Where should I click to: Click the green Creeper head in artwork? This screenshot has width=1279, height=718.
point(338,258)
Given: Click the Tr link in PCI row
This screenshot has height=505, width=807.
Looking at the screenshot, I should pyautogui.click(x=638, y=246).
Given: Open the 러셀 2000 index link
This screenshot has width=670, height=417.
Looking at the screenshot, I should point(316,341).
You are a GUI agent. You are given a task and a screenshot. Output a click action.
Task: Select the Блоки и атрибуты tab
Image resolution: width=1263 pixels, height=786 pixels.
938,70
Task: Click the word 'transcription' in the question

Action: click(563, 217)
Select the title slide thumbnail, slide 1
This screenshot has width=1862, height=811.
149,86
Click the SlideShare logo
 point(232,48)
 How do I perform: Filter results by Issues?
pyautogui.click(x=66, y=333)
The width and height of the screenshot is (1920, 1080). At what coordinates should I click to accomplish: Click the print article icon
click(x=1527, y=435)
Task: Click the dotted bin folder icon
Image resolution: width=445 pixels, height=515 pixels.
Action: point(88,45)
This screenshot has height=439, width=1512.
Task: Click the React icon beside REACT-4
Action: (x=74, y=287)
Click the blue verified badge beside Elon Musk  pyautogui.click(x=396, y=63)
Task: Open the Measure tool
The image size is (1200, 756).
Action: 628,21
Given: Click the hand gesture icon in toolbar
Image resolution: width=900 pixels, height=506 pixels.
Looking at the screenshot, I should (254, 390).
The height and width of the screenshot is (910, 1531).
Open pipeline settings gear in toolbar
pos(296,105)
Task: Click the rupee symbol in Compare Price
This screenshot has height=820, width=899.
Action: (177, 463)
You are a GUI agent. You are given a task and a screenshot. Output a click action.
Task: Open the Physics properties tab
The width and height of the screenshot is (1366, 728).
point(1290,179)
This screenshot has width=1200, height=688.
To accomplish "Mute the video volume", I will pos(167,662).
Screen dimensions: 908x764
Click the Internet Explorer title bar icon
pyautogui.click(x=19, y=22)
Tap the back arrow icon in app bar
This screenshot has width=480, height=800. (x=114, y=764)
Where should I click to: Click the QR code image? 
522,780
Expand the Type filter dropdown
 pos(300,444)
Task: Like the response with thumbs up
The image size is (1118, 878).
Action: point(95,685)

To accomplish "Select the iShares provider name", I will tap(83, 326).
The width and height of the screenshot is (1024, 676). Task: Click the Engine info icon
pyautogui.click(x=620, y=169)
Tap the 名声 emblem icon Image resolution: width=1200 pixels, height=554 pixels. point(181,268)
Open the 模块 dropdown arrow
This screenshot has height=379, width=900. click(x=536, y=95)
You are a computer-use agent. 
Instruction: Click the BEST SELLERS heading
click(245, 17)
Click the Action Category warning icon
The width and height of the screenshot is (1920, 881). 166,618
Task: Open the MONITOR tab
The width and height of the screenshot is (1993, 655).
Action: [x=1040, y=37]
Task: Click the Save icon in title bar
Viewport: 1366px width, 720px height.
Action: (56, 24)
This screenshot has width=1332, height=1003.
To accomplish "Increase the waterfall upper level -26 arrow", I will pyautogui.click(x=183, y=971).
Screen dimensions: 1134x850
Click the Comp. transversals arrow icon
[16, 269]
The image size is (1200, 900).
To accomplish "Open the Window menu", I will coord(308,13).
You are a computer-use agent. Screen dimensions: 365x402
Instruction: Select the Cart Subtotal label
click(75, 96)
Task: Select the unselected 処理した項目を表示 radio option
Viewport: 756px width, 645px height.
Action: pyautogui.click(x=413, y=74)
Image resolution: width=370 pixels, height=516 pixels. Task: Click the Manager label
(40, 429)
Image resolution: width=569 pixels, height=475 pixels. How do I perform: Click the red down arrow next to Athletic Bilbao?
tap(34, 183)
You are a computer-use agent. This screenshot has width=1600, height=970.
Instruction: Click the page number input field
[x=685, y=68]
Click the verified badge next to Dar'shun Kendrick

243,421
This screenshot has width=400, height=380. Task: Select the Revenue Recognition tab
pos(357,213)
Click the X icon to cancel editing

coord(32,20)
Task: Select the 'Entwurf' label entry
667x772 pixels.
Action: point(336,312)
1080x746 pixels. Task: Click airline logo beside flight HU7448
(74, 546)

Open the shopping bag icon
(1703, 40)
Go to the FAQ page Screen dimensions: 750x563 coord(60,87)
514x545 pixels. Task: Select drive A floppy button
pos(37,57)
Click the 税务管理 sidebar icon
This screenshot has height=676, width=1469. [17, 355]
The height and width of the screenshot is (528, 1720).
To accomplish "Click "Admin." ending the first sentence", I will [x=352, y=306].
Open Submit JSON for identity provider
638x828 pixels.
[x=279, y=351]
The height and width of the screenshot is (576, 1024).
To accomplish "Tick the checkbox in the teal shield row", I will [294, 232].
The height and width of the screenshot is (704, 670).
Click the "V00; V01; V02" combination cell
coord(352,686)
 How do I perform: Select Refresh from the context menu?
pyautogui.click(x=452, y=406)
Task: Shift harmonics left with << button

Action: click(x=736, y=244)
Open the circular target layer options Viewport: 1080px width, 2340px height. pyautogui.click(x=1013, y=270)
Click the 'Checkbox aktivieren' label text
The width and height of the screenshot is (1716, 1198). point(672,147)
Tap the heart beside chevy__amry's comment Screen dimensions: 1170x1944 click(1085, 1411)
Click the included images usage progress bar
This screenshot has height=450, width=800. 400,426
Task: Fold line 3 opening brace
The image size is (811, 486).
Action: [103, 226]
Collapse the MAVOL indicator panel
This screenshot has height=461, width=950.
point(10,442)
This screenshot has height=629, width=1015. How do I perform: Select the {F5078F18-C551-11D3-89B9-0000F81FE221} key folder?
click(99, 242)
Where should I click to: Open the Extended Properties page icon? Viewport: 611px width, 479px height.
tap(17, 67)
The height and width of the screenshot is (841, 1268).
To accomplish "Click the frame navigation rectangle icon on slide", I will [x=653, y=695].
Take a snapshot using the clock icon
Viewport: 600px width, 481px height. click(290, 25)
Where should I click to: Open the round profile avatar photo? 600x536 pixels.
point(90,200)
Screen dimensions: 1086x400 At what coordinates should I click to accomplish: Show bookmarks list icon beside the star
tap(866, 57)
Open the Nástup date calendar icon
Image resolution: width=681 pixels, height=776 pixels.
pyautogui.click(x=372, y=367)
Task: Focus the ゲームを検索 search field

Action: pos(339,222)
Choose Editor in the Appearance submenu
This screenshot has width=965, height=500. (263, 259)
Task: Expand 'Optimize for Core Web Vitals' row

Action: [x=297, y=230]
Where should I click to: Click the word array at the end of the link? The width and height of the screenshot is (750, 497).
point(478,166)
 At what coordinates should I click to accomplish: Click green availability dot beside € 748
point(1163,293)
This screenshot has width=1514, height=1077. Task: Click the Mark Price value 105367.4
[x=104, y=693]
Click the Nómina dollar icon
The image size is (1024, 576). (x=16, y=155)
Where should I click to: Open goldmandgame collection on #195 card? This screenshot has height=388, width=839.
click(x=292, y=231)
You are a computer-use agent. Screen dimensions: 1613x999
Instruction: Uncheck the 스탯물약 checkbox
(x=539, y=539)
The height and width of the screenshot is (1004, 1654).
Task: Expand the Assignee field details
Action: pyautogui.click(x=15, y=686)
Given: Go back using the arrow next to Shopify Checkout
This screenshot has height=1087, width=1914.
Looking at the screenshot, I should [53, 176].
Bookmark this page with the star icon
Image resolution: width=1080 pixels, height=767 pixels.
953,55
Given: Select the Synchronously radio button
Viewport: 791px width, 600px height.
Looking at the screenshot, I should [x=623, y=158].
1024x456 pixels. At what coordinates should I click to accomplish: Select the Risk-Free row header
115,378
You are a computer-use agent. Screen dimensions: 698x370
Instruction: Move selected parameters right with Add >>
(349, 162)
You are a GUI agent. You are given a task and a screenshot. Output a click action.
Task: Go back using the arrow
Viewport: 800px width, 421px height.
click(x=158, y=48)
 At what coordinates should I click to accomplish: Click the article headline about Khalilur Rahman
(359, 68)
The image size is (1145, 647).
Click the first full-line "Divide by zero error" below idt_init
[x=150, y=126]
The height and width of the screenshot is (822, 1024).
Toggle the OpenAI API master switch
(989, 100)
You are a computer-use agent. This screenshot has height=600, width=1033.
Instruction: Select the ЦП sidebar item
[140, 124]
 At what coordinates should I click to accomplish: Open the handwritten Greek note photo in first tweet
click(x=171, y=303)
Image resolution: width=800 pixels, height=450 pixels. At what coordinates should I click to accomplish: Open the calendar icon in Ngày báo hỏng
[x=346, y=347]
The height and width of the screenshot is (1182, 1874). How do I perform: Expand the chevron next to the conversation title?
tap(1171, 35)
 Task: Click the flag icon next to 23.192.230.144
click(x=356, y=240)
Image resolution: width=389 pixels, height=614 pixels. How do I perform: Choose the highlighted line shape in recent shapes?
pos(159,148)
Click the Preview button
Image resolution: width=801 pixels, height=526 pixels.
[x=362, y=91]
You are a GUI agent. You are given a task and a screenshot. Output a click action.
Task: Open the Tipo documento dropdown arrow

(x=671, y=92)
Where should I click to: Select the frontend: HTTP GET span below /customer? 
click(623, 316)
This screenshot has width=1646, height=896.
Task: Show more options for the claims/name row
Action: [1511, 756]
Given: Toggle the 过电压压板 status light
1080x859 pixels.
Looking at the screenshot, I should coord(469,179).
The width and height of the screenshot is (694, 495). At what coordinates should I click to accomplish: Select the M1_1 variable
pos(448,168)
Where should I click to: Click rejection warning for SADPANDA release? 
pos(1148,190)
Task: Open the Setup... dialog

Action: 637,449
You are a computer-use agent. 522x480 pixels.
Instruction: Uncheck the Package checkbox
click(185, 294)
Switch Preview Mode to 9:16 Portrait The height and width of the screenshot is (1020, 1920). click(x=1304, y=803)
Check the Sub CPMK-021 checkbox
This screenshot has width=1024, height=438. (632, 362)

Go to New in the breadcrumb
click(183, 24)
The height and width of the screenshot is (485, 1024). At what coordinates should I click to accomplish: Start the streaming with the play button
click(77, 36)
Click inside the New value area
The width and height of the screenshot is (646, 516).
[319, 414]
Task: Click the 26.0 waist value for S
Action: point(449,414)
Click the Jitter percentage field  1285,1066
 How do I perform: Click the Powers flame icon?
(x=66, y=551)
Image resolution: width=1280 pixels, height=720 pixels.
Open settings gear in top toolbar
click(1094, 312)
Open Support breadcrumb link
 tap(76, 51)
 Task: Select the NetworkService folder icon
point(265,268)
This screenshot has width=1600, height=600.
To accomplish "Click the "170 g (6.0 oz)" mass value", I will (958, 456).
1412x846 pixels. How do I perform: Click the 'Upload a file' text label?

◆ **EXERCISE PROMPT**
Among the lines above, repeat exactly those from the line with "Image resolution: width=445" to the line with "Task: Open the Measure tool", counting both ends.

◆ **OUTPUT**
Image resolution: width=445 pixels, height=515 pixels.
Action: point(88,45)
This screenshot has height=439, width=1512.
Task: Click the React icon beside REACT-4
Action: (x=74, y=287)
Click the blue verified badge beside Elon Musk  pyautogui.click(x=396, y=63)
Task: Open the Measure tool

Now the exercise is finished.